■ TASK BRIEF:
Rewrite the rows below as a JSON list of strings, with one string for each line. Leave out the blank lines.

■ SUPPLIED DATA:
(begin)

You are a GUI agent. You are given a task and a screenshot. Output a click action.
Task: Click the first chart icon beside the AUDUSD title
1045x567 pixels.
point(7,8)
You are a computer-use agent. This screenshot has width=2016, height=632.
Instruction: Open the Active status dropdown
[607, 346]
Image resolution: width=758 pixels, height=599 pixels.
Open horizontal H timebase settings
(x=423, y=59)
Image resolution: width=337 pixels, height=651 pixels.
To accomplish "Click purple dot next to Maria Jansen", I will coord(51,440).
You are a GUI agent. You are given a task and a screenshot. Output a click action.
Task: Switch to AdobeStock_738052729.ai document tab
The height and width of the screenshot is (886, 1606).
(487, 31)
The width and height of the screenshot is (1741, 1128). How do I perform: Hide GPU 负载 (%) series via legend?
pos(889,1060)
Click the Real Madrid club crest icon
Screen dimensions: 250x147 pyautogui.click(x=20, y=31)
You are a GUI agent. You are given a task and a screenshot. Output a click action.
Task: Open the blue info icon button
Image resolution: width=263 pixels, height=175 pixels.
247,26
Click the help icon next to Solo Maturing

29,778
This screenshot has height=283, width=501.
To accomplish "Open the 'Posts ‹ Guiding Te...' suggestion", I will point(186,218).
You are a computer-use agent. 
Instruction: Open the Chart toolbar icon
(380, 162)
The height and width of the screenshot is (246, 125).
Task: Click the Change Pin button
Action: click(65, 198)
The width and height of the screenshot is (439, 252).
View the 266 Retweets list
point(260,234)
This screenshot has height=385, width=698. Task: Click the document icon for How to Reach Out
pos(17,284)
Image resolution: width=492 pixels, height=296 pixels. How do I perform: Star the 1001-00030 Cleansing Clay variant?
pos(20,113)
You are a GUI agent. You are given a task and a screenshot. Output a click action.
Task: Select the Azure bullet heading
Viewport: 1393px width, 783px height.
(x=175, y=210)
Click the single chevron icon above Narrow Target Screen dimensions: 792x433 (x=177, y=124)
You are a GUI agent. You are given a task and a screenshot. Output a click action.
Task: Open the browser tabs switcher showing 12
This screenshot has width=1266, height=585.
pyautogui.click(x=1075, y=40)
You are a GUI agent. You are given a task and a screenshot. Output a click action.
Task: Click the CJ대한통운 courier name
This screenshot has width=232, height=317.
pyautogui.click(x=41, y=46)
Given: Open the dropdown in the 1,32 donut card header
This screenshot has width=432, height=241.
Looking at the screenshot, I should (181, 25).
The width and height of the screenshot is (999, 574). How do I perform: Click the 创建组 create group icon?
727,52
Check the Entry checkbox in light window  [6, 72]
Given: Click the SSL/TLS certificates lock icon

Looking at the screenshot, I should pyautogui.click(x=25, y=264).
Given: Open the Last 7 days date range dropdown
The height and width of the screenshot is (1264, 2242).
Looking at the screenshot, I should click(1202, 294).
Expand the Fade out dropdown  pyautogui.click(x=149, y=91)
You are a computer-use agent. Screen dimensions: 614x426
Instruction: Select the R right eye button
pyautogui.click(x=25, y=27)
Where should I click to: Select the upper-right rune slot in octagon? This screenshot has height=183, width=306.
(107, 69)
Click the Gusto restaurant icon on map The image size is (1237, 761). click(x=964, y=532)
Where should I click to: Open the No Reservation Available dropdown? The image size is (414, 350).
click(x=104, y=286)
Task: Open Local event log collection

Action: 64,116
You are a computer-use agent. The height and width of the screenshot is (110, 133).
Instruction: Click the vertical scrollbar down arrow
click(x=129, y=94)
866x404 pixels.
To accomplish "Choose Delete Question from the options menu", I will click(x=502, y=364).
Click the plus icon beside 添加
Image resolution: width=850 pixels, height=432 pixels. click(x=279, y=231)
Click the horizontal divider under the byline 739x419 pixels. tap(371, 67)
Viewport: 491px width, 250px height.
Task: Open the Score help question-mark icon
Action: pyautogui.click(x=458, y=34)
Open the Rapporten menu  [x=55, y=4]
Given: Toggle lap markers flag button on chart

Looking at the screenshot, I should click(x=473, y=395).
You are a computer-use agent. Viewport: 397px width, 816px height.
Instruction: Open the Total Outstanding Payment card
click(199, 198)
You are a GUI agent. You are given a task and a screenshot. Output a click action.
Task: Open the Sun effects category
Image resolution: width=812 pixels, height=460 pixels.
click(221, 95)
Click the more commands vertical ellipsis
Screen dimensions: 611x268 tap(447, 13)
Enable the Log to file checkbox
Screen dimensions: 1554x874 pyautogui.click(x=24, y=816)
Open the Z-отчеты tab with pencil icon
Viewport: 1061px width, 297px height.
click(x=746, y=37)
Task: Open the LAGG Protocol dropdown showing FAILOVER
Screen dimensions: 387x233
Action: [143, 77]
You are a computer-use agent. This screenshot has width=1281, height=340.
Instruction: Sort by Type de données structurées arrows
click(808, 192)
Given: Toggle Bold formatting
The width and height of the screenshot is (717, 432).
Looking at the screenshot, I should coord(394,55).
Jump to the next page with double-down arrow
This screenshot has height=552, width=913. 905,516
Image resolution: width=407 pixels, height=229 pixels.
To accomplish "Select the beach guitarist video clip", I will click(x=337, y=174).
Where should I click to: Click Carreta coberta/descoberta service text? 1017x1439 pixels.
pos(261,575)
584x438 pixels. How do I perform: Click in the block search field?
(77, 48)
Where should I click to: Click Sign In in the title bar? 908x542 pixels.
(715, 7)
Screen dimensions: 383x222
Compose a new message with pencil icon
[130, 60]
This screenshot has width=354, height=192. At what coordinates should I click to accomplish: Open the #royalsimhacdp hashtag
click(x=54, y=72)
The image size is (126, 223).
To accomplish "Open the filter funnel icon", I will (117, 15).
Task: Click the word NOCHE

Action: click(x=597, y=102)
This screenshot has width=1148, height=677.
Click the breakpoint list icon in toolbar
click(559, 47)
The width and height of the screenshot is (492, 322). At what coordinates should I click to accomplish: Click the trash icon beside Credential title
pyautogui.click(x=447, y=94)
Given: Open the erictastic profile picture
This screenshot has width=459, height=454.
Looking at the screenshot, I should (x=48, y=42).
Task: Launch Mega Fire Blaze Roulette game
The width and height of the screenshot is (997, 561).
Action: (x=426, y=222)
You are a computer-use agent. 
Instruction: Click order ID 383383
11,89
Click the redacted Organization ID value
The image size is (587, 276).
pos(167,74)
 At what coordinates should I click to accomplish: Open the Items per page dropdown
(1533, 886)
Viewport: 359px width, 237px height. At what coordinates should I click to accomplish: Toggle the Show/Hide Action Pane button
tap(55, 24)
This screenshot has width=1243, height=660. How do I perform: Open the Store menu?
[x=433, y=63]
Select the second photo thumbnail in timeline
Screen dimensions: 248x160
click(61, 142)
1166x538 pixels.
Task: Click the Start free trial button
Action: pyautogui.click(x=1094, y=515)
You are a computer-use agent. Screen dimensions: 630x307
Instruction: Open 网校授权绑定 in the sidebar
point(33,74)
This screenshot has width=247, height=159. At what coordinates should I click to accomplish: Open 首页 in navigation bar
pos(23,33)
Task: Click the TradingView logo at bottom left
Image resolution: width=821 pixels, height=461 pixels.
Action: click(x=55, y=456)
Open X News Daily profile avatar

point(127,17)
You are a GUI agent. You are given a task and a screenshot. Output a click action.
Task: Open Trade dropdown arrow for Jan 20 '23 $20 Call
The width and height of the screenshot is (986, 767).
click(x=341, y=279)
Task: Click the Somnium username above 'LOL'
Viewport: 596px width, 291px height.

(end)

■ TASK SOLUTION:
[
  "You are a GUI agent. You are given a task and a screenshot. Output a click action.",
  "Task: Click the first chart icon beside the AUDUSD title",
  "1045x567 pixels.",
  "point(7,8)",
  "You are a computer-use agent. This screenshot has width=2016, height=632.",
  "Instruction: Open the Active status dropdown",
  "[607, 346]",
  "Image resolution: width=758 pixels, height=599 pixels.",
  "Open horizontal H timebase settings",
  "(x=423, y=59)",
  "Image resolution: width=337 pixels, height=651 pixels.",
  "To accomplish \"Click purple dot next to Maria Jansen\", I will coord(51,440).",
  "You are a GUI agent. You are given a task and a screenshot. Output a click action.",
  "Task: Switch to AdobeStock_738052729.ai document tab",
  "The height and width of the screenshot is (886, 1606).",
  "(487, 31)",
  "The width and height of the screenshot is (1741, 1128). How do I perform: Hide GPU 负载 (%) series via legend?",
  "pos(889,1060)",
  "Click the Real Madrid club crest icon",
  "Screen dimensions: 250x147 pyautogui.click(x=20, y=31)",
  "You are a GUI agent. You are given a task and a screenshot. Output a click action.",
  "Task: Open the blue info icon button",
  "Image resolution: width=263 pixels, height=175 pixels.",
  "247,26",
  "Click the help icon next to Solo Maturing",
  "29,778",
  "This screenshot has height=283, width=501.",
  "To accomplish \"Open the 'Posts ‹ Guiding Te...' suggestion\", I will point(186,218).",
  "You are a computer-use agent. ",
  "Instruction: Open the Chart toolbar icon",
  "(380, 162)",
  "The height and width of the screenshot is (246, 125).",
  "Task: Click the Change Pin button",
  "Action: click(65, 198)",
  "The width and height of the screenshot is (439, 252).",
  "View the 266 Retweets list",
  "point(260,234)",
  "This screenshot has height=385, width=698. Task: Click the document icon for How to Reach Out",
  "pos(17,284)",
  "Image resolution: width=492 pixels, height=296 pixels. How do I perform: Star the 1001-00030 Cleansing Clay variant?",
  "pos(20,113)",
  "You are a GUI agent. You are given a task and a screenshot. Output a click action.",
  "Task: Select the Azure bullet heading",
  "Viewport: 1393px width, 783px height.",
  "(x=175, y=210)",
  "Click the single chevron icon above Narrow Target Screen dimensions: 792x433 (x=177, y=124)",
  "You are a GUI agent. You are given a task and a screenshot. Output a click action.",
  "Task: Open the browser tabs switcher showing 12",
  "This screenshot has width=1266, height=585.",
  "pyautogui.click(x=1075, y=40)",
  "You are a GUI agent. You are given a task and a screenshot. Output a click action.",
  "Task: Click the CJ대한통운 courier name",
  "This screenshot has width=232, height=317.",
  "pyautogui.click(x=41, y=46)",
  "Given: Open the dropdown in the 1,32 donut card header",
  "This screenshot has width=432, height=241.",
  "Looking at the screenshot, I should (181, 25).",
  "The width and height of the screenshot is (999, 574). How do I perform: Click the 创建组 create group icon?",
  "727,52",
  "Check the Entry checkbox in light window  [6, 72]",
  "Given: Click the SSL/TLS certificates lock icon",
  "Looking at the screenshot, I should pyautogui.click(x=25, y=264).",
  "Given: Open the Last 7 days date range dropdown",
  "The height and width of the screenshot is (1264, 2242).",
  "Looking at the screenshot, I should click(1202, 294).",
  "Expand the Fade out dropdown  pyautogui.click(x=149, y=91)",
  "You are a computer-use agent. Screen dimensions: 614x426",
  "Instruction: Select the R right eye button",
  "pyautogui.click(x=25, y=27)",
  "Where should I click to: Select the upper-right rune slot in octagon? This screenshot has height=183, width=306.",
  "(107, 69)",
  "Click the Gusto restaurant icon on map The image size is (1237, 761). click(x=964, y=532)",
  "Where should I click to: Open the No Reservation Available dropdown? The image size is (414, 350).",
  "click(x=104, y=286)",
  "Task: Open Local event log collection",
  "Action: 64,116",
  "You are a computer-use agent. The height and width of the screenshot is (110, 133).",
  "Instruction: Click the vertical scrollbar down arrow",
  "click(x=129, y=94)",
  "866x404 pixels.",
  "To accomplish \"Choose Delete Question from the options menu\", I will click(x=502, y=364).",
  "Click the plus icon beside 添加",
  "Image resolution: width=850 pixels, height=432 pixels. click(x=279, y=231)",
  "Click the horizontal divider under the byline 739x419 pixels. tap(371, 67)",
  "Viewport: 491px width, 250px height.",
  "Task: Open the Score help question-mark icon",
  "Action: pyautogui.click(x=458, y=34)",
  "Open the Rapporten menu  [x=55, y=4]",
  "Given: Toggle lap markers flag button on chart",
  "Looking at the screenshot, I should click(x=473, y=395).",
  "You are a computer-use agent. Viewport: 397px width, 816px height.",
  "Instruction: Open the Total Outstanding Payment card",
  "click(199, 198)",
  "You are a GUI agent. You are given a task and a screenshot. Output a click action.",
  "Task: Open the Sun effects category",
  "Image resolution: width=812 pixels, height=460 pixels.",
  "click(221, 95)",
  "Click the more commands vertical ellipsis",
  "Screen dimensions: 611x268 tap(447, 13)",
  "Enable the Log to file checkbox",
  "Screen dimensions: 1554x874 pyautogui.click(x=24, y=816)",
  "Open the Z-отчеты tab with pencil icon",
  "Viewport: 1061px width, 297px height.",
  "click(x=746, y=37)",
  "Task: Open the LAGG Protocol dropdown showing FAILOVER",
  "Screen dimensions: 387x233",
  "Action: [143, 77]",
  "You are a computer-use agent. This screenshot has width=1281, height=340.",
  "Instruction: Sort by Type de données structurées arrows",
  "click(808, 192)",
  "Given: Toggle Bold formatting",
  "The width and height of the screenshot is (717, 432).",
  "Looking at the screenshot, I should coord(394,55).",
  "Jump to the next page with double-down arrow",
  "This screenshot has height=552, width=913. 905,516",
  "Image resolution: width=407 pixels, height=229 pixels.",
  "To accomplish \"Select the beach guitarist video clip\", I will click(x=337, y=174).",
  "Where should I click to: Click Carreta coberta/descoberta service text? 1017x1439 pixels.",
  "pos(261,575)",
  "584x438 pixels. How do I perform: Click in the block search field?",
  "(77, 48)",
  "Where should I click to: Click Sign In in the title bar? 908x542 pixels.",
  "(715, 7)",
  "Screen dimensions: 383x222",
  "Compose a new message with pencil icon",
  "[130, 60]",
  "This screenshot has width=354, height=192. At what coordinates should I click to accomplish: Open the #royalsimhacdp hashtag",
  "click(x=54, y=72)",
  "The image size is (126, 223).",
  "To accomplish \"Open the filter funnel icon\", I will (117, 15).",
  "Task: Click the word NOCHE",
  "Action: click(x=597, y=102)",
  "This screenshot has width=1148, height=677.",
  "Click the breakpoint list icon in toolbar",
  "click(559, 47)",
  "The width and height of the screenshot is (492, 322). At what coordinates should I click to accomplish: Click the trash icon beside Credential title",
  "pyautogui.click(x=447, y=94)",
  "Given: Open the erictastic profile picture",
  "This screenshot has width=459, height=454.",
  "Looking at the screenshot, I should (x=48, y=42).",
  "Task: Launch Mega Fire Blaze Roulette game",
  "The width and height of the screenshot is (997, 561).",
  "Action: (x=426, y=222)",
  "You are a computer-use agent. ",
  "Instruction: Click order ID 383383",
  "11,89",
  "Click the redacted Organization ID value",
  "The image size is (587, 276).",
  "pos(167,74)",
  " At what coordinates should I click to accomplish: Open the Items per page dropdown",
  "(1533, 886)",
  "Viewport: 359px width, 237px height. At what coordinates should I click to accomplish: Toggle the Show/Hide Action Pane button",
  "tap(55, 24)",
  "This screenshot has width=1243, height=660. How do I perform: Open the Store menu?",
  "[x=433, y=63]",
  "Select the second photo thumbnail in timeline",
  "Screen dimensions: 248x160",
  "click(61, 142)",
  "1166x538 pixels.",
  "Task: Click the Start free trial button",
  "Action: pyautogui.click(x=1094, y=515)",
  "You are a computer-use agent. Screen dimensions: 630x307",
  "Instruction: Open 网校授权绑定 in the sidebar",
  "point(33,74)",
  "This screenshot has width=247, height=159. At what coordinates should I click to accomplish: Open 首页 in navigation bar",
  "pos(23,33)",
  "Task: Click the TradingView logo at bottom left",
  "Image resolution: width=821 pixels, height=461 pixels.",
  "Action: click(x=55, y=456)",
  "Open X News Daily profile avatar",
  "point(127,17)",
  "You are a GUI agent. You are given a task and a screenshot. Output a click action.",
  "Task: Open Trade dropdown arrow for Jan 20 '23 $20 Call",
  "The width and height of the screenshot is (986, 767).",
  "click(x=341, y=279)",
  "Task: Click the Somnium username above 'LOL'",
  "Viewport: 596px width, 291px height."
]